We wanted to make interactions on blockchains more secure for end users. Especially new and non-tech savvy users that are afraid to fall victim to scams and exploits. Therefore, we thought of a way to provide real-time risks assessment for smart contract interactions.
Can you walk us through the technical implementation?
The technical setup
Blackbelt consists of three elements: our server, the MetaMask snap, and our website front-end. The server retrieves data and calculates the smart contract risk scores. The MetaMask snap as well as our website call the server and supply the specific contract address within the https request. The full implementation of our project can be found here.
The server
Our server consists of a flask back-end that returns security scores and metadata as json. When a GET
request is initiate to the route /security_score
, the function security_score()
is called. First, all supplied parameters, such as contract address, user address, chain id, and caller origin, will be unpacked and then partially parsed into the function compute_security_score(contract_address, chain)
which will retrieve on-chain data and computes security scores for multiple variable (e.g., contract age). To speed up data retrieval inside MetaMask Snaps, we provide cached results if available when the server is called via MetaMask Snaps (see variable is_snaps
).
def security_score():
"""
Returns the security score and the metadata used to compute it for a given contract address.

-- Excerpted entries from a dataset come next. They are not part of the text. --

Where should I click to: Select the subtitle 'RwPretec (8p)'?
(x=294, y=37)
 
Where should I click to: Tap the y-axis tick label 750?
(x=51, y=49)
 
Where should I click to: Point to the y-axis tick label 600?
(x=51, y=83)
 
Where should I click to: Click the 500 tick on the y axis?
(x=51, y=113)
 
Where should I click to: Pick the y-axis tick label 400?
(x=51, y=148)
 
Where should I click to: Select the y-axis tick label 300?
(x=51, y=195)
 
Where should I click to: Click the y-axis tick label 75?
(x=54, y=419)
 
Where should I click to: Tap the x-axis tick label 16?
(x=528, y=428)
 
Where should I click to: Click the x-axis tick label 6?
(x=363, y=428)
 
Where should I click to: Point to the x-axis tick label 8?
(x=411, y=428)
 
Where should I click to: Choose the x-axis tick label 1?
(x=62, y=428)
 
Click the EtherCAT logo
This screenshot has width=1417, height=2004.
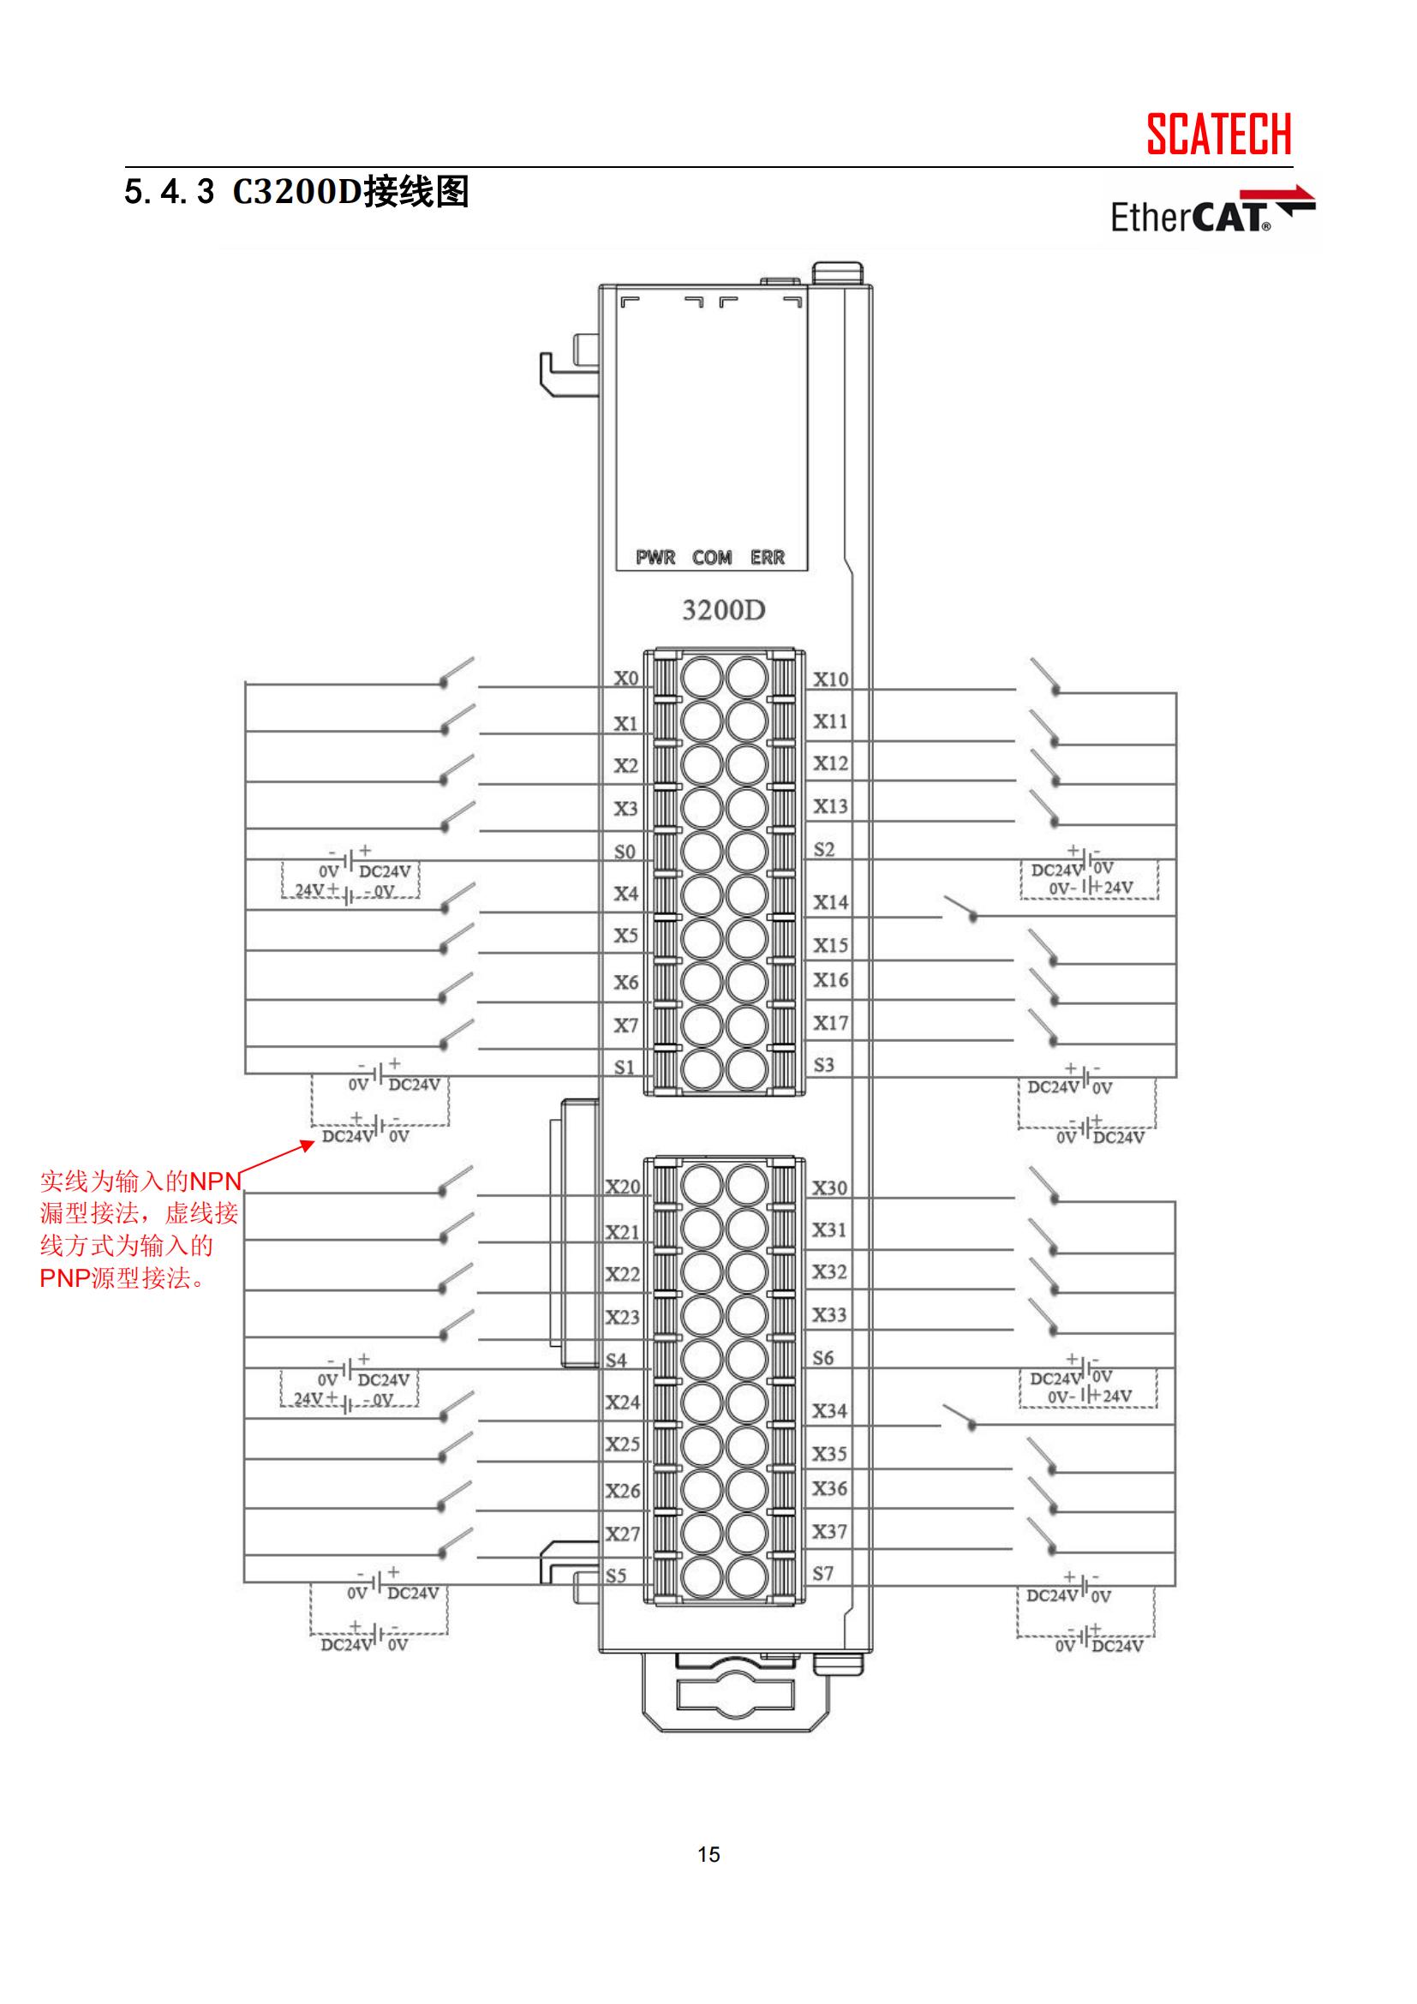point(1211,212)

Saves result to ipfs and local storage.
Params:
- user_address: the address of the user to check
- contract_address (str): eth address of the contract
- chain_id (int): chain to check the contract on
Returns:
- score (int): The security score (0-100)
- contract_info (dict):
"""
user_address = request.args.get('user_address', type=str)
contract_address = request.args.get('contract_address', type=str)

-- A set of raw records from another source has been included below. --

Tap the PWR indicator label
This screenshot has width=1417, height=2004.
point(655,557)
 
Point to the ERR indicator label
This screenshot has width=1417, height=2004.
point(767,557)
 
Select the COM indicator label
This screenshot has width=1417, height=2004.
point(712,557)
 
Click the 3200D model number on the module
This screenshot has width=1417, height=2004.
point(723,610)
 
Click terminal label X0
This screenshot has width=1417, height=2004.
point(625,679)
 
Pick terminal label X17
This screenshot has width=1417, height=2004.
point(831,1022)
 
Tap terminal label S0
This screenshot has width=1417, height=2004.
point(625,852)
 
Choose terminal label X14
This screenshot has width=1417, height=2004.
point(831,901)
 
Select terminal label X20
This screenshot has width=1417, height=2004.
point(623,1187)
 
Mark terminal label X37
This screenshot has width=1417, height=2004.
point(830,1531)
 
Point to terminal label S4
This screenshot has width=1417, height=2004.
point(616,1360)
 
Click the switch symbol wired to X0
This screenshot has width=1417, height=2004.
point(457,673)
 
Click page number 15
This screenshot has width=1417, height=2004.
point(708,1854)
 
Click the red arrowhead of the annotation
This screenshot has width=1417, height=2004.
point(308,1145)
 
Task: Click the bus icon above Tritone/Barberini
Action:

chain_id = request.args.get('chain', default=1, type=int)
is_snaps = request.args.get('is_snaps', default=False, type=str)
#Check if chached results should be provided
is_snaps = True if is_snaps == "true" else False
if is_snaps and contract_address in contract_to_score:
#Retrieve from cache and return
return contract_to_score[contract_address][0]
else:
chain = "mainnet" if chain_id == 1 else "goerli"
#Calculate new security score
output = compute_security_score(contract_address, chain)
if output["status"] != "ok":
return output
#Add to the server cache
contract_to_score[contract_address].append(output)
user_to_transactions[user_address].append(output)
return output
The compute_security_score
function (in the logic.py
file) calculates a heuristic risk score based on on-chain data from Coinbase Cloud APIs, etherscan APIs, and our own community-curated server-side database of reported malicious addresses. A few examples of the type of factors used to compute the score is shown in the snippet below. For example, we check if the contract is declared as verified and audited on etherscan, and how old the contract is.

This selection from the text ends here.